Items from a dataset:
---

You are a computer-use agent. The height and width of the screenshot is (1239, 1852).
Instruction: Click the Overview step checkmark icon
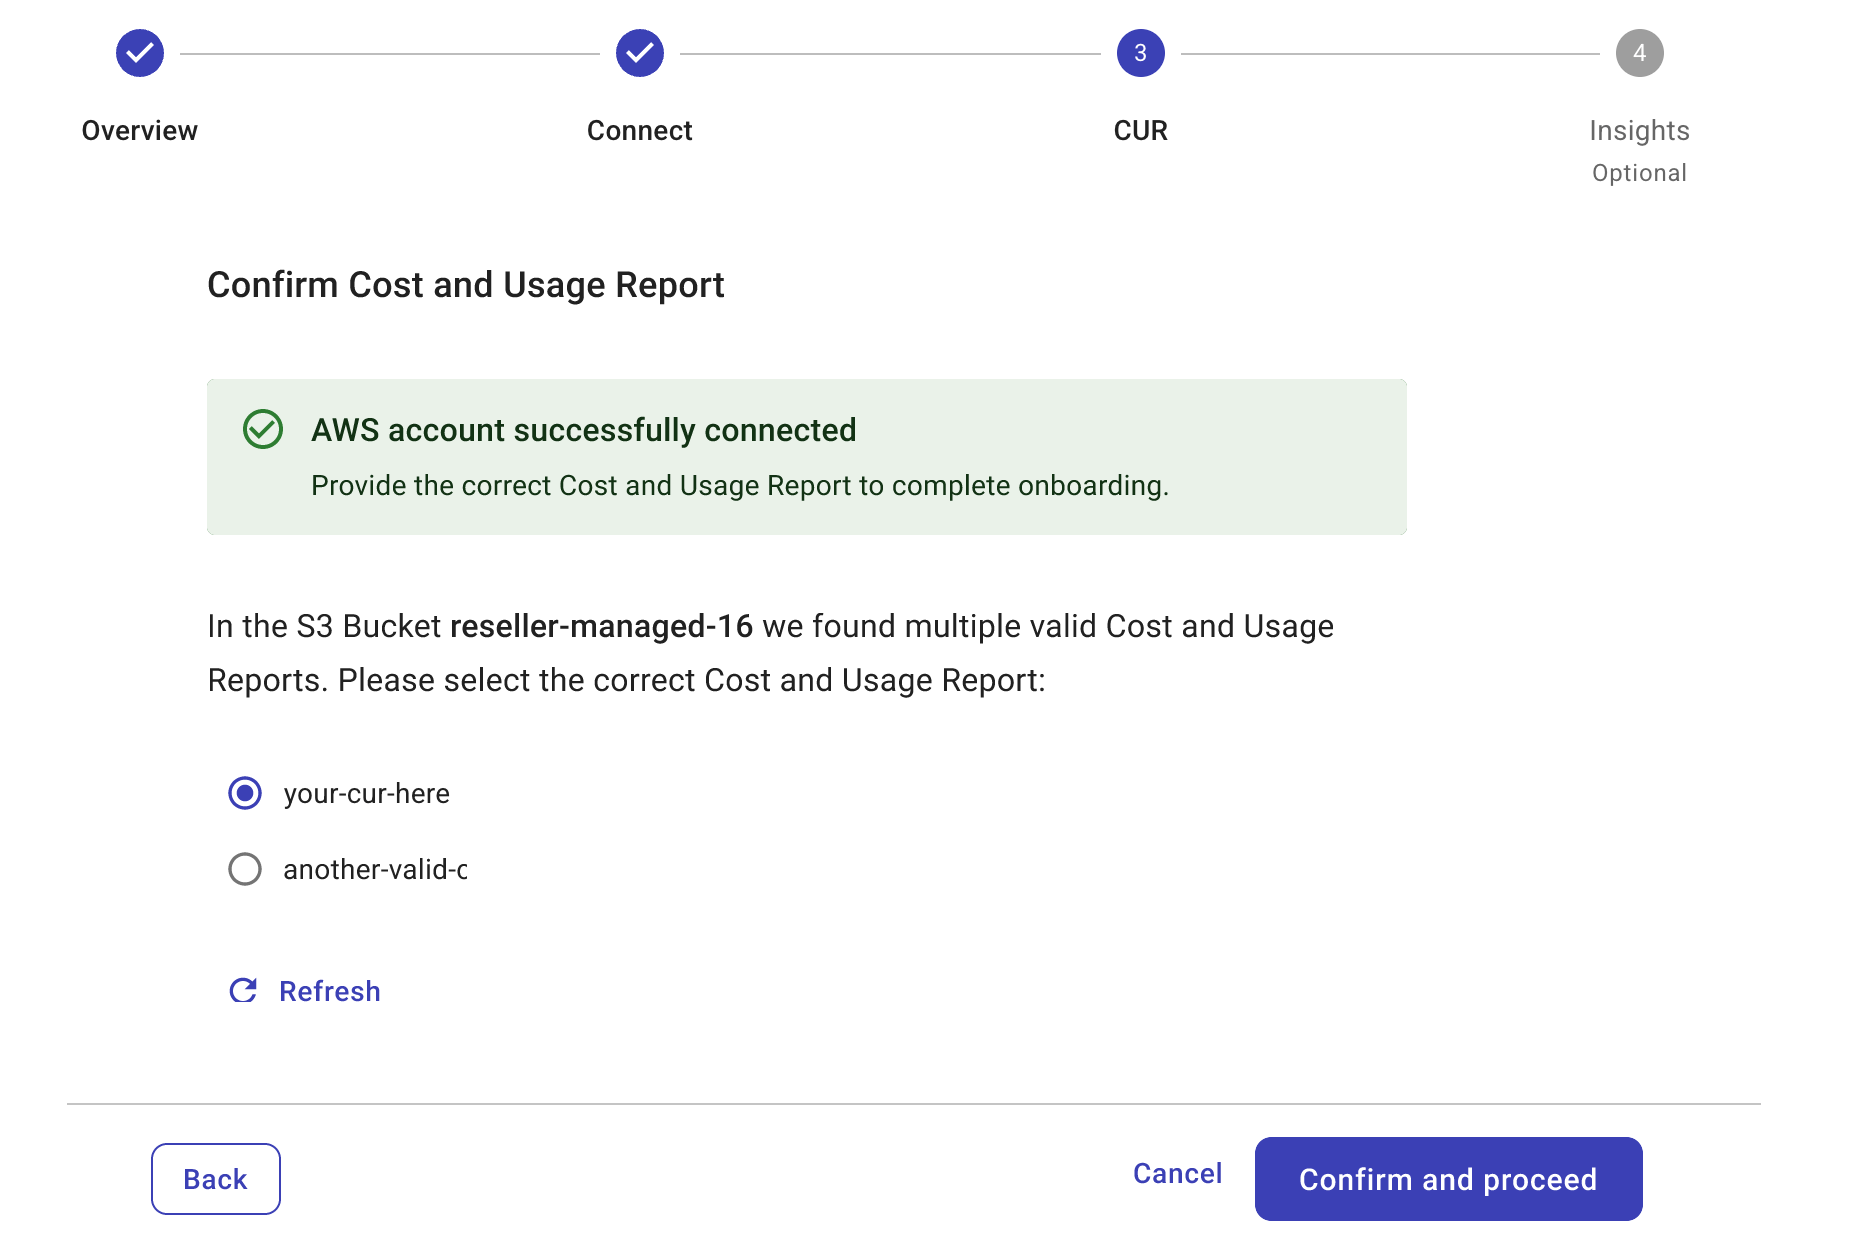[x=140, y=53]
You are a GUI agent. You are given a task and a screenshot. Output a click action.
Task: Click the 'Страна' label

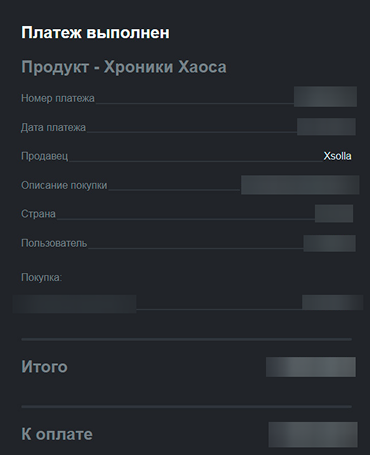click(38, 214)
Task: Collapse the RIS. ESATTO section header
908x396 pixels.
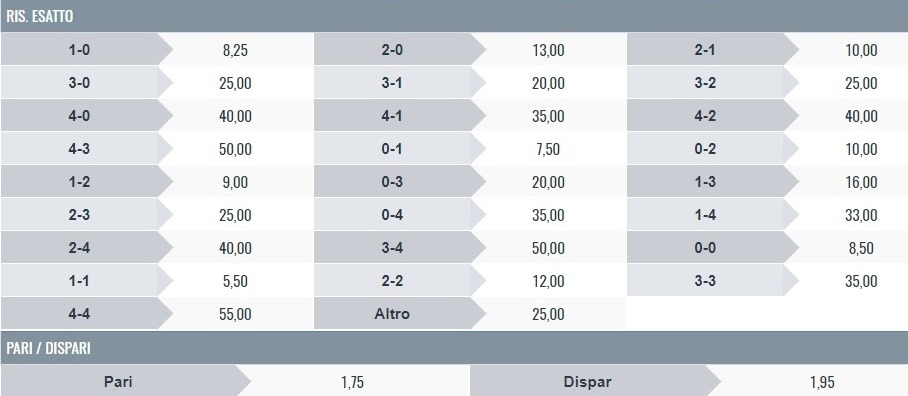Action: tap(454, 16)
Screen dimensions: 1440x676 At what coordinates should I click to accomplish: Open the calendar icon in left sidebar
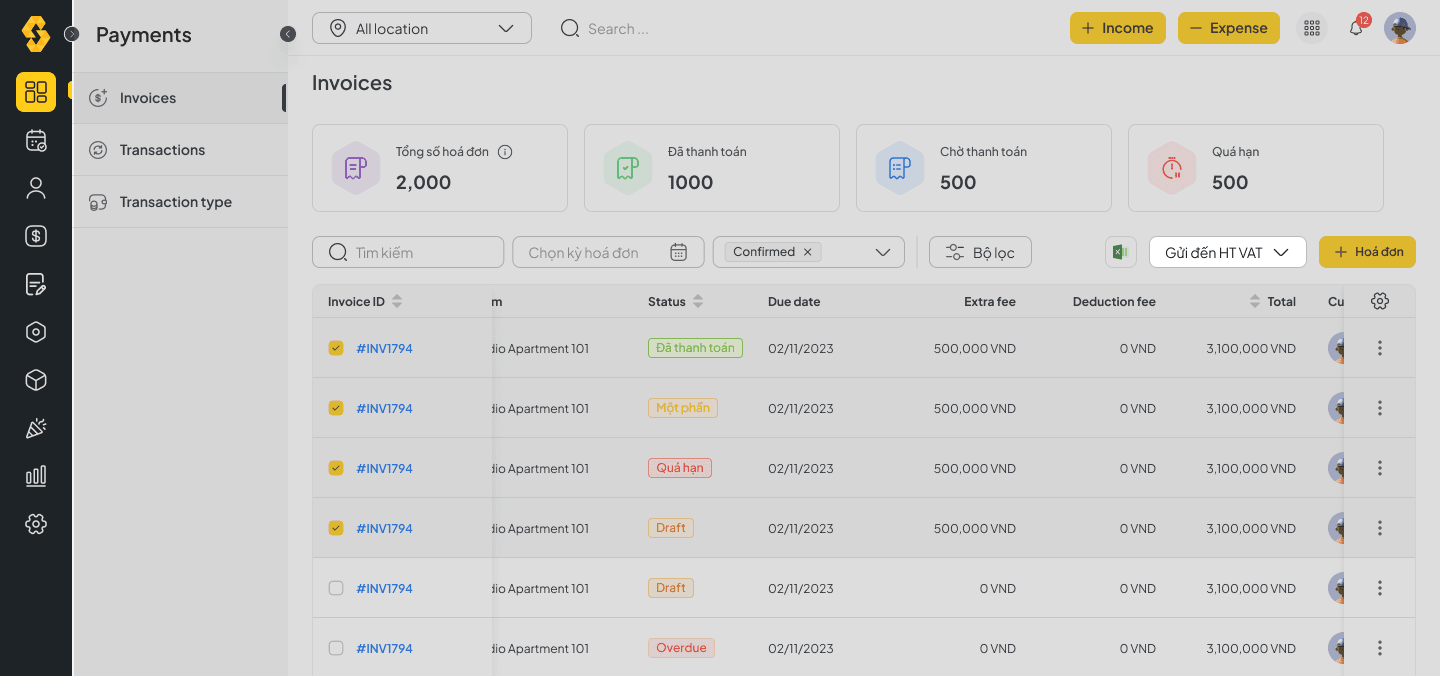[x=36, y=140]
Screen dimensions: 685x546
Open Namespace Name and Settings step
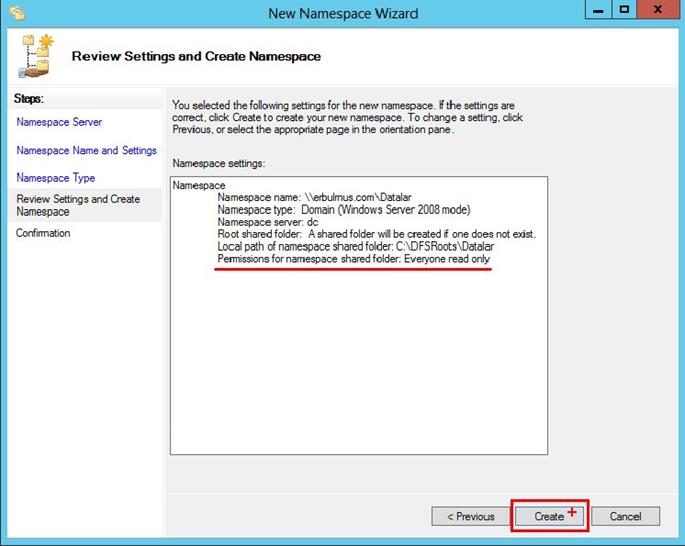(x=86, y=150)
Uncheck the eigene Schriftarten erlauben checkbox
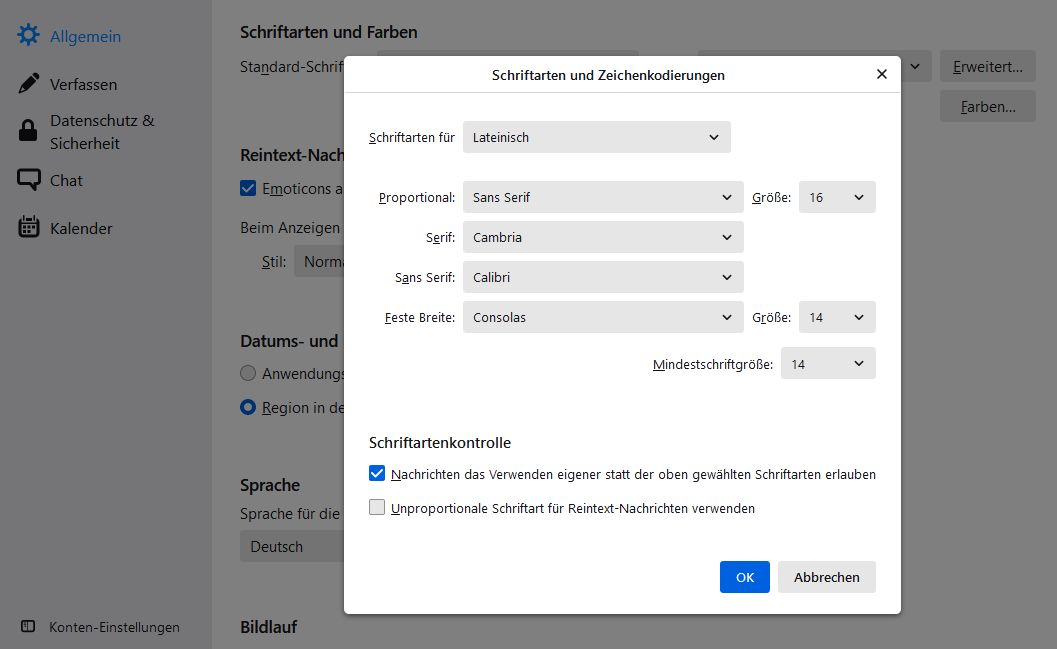The image size is (1057, 649). click(x=377, y=474)
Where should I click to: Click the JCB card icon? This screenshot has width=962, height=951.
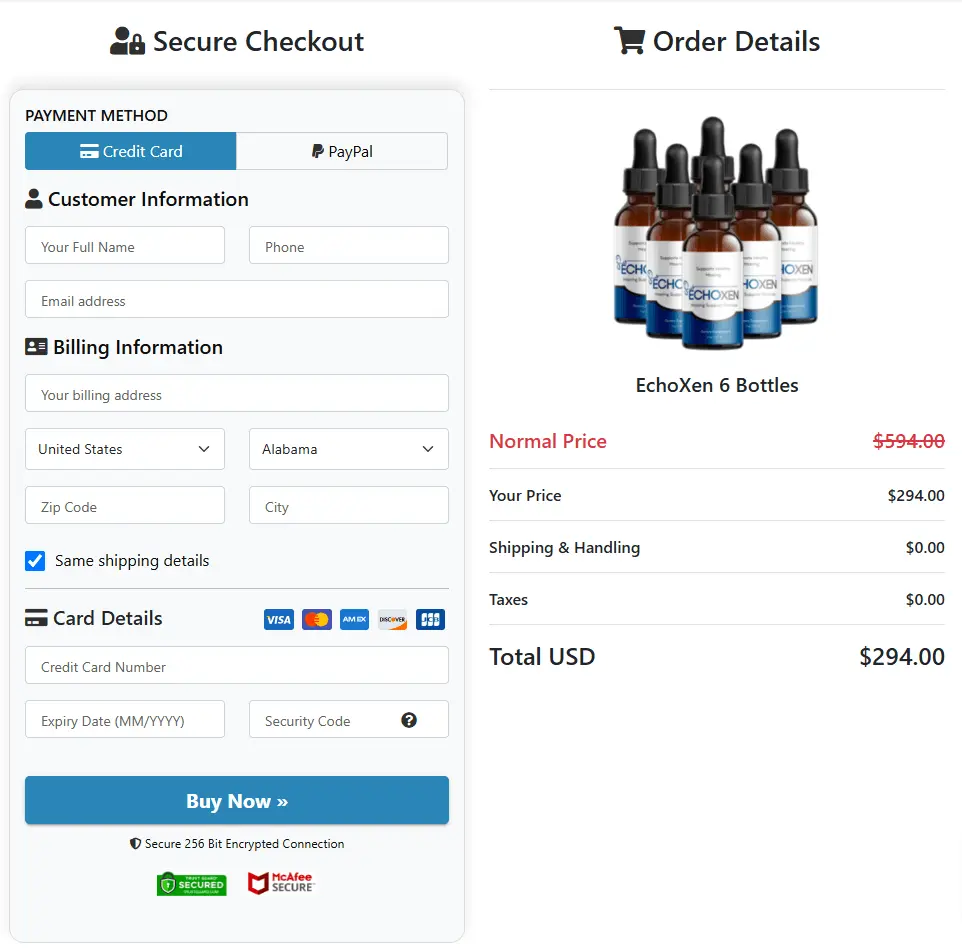click(430, 619)
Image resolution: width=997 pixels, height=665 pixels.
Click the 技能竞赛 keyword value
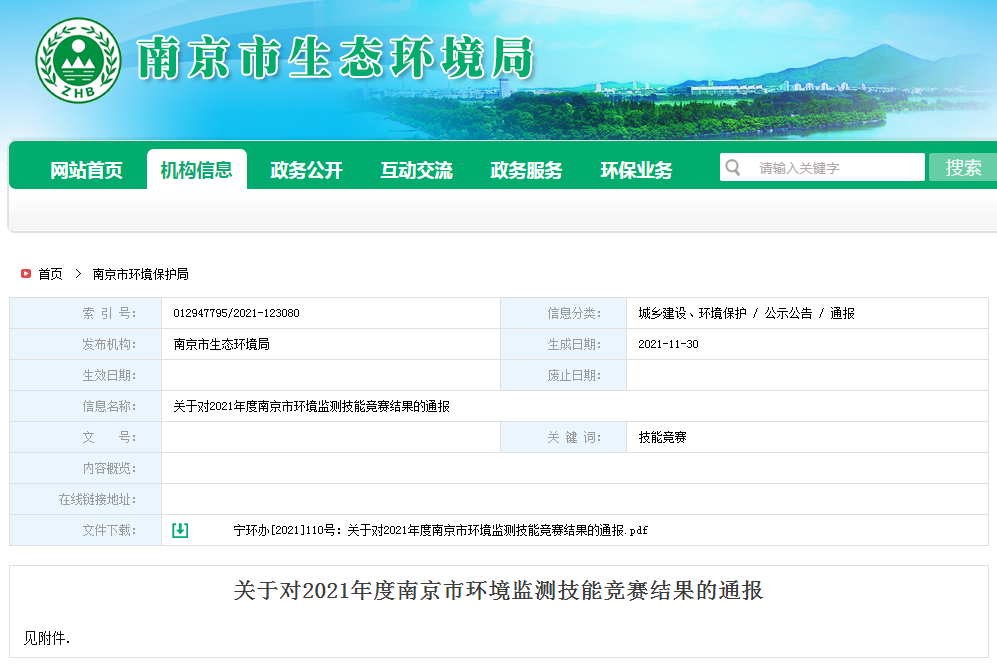point(662,437)
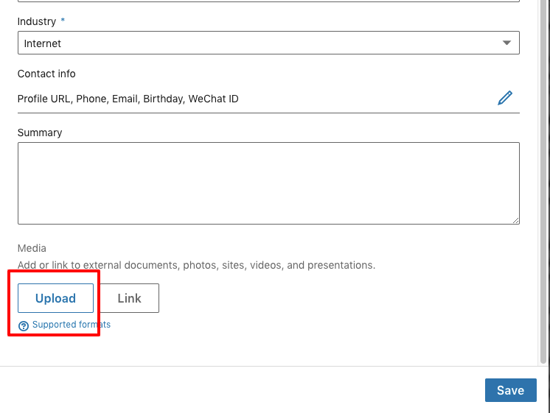The height and width of the screenshot is (413, 550).
Task: Click the vertical scrollbar thumb
Action: pyautogui.click(x=543, y=181)
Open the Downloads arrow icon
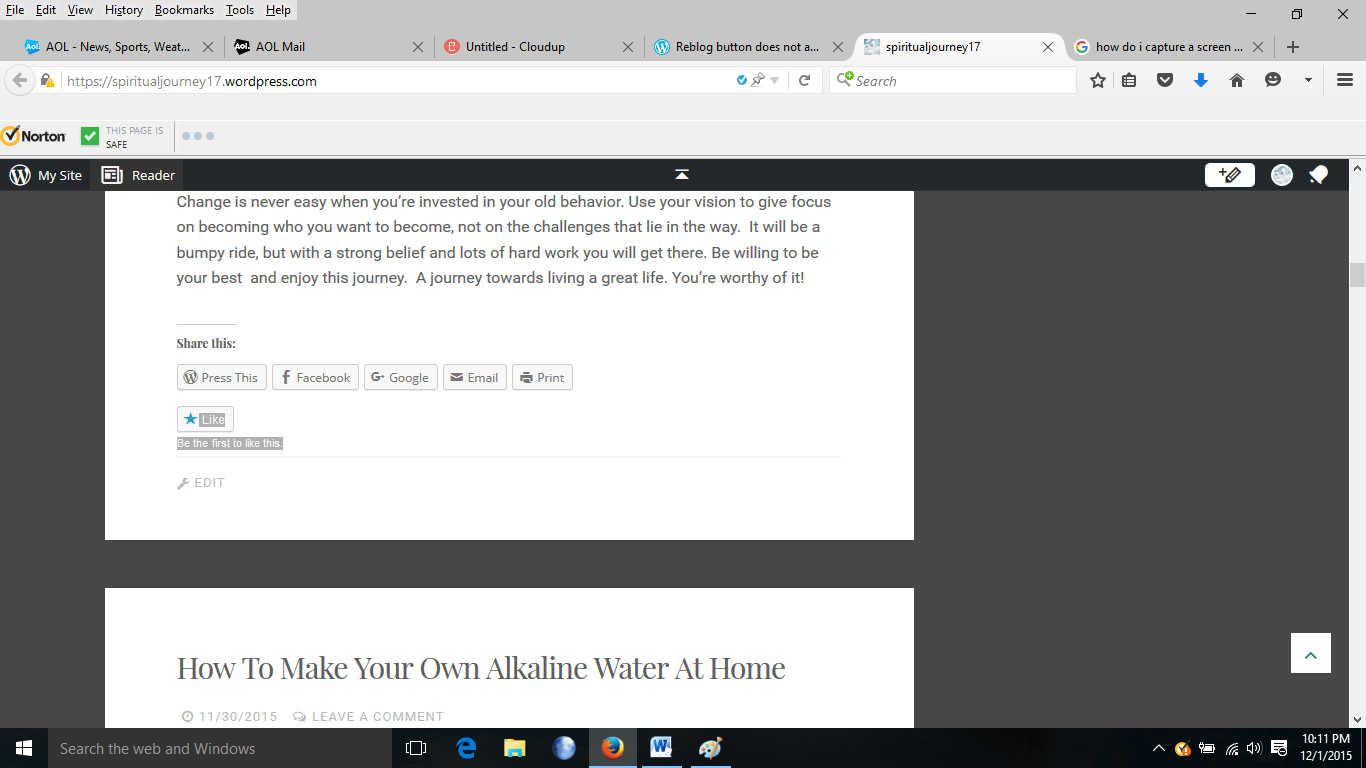This screenshot has height=768, width=1366. (1201, 81)
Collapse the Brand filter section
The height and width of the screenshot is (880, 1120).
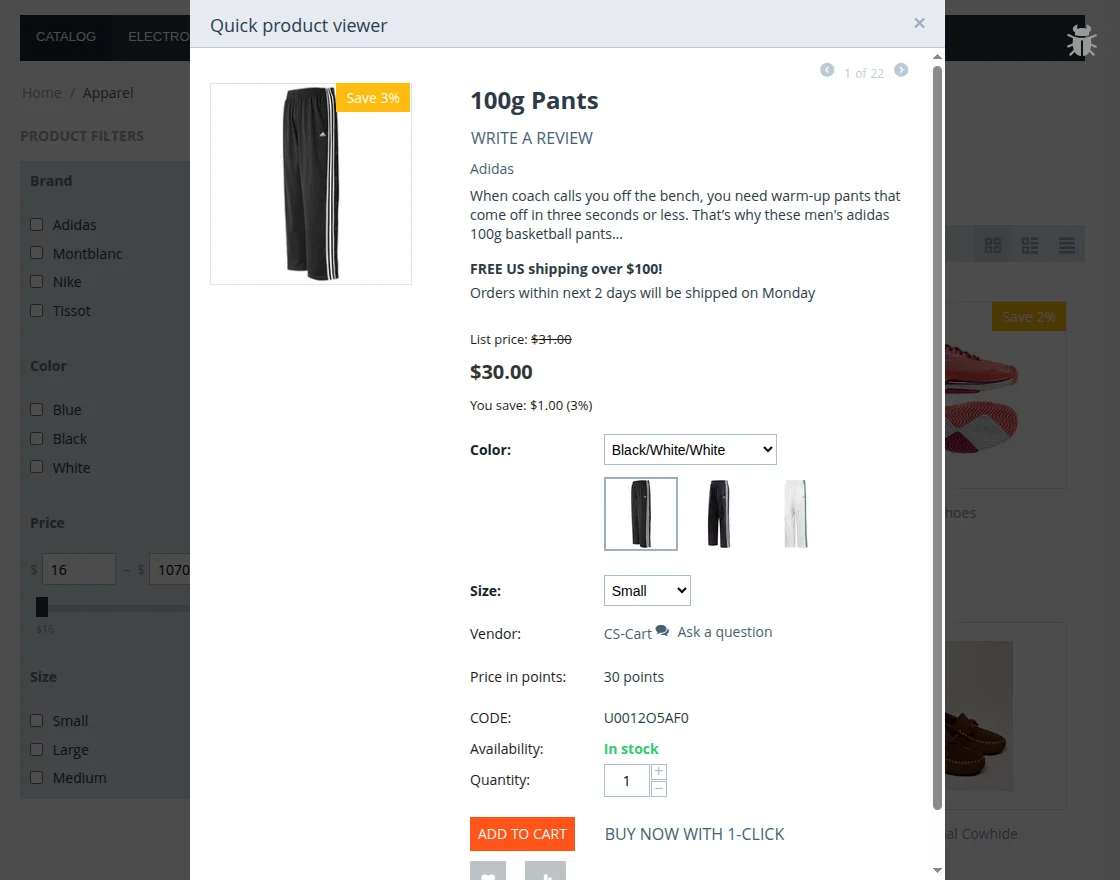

---

**TRY IT:** Extract, word for word, every line from the one containing "908x396 pixels." to the end of the data above, both ends included, and leave out the pictures.

**RESULT OF THE TASK:**
908x396 pixels.
Action: tap(454, 16)
Screen dimensions: 1440x676 At what coordinates should I click to accomplish: Open the calendar icon in left sidebar
[x=36, y=140]
Screen dimensions: 685x546
Open Namespace Name and Settings step
(x=86, y=150)
Uncheck the eigene Schriftarten erlauben checkbox
The image size is (1057, 649). click(x=377, y=474)
Where should I click to: Click the JCB card icon? This screenshot has width=962, height=951.
click(430, 619)
Image resolution: width=997 pixels, height=665 pixels.
Click the 技能竞赛 keyword value
point(662,437)
The height and width of the screenshot is (413, 550).
Task: Click the vertical scrollbar thumb
Action: pyautogui.click(x=543, y=181)
Open the Downloads arrow icon
This screenshot has height=768, width=1366. (1201, 81)
Collapse the Brand filter section
The height and width of the screenshot is (880, 1120).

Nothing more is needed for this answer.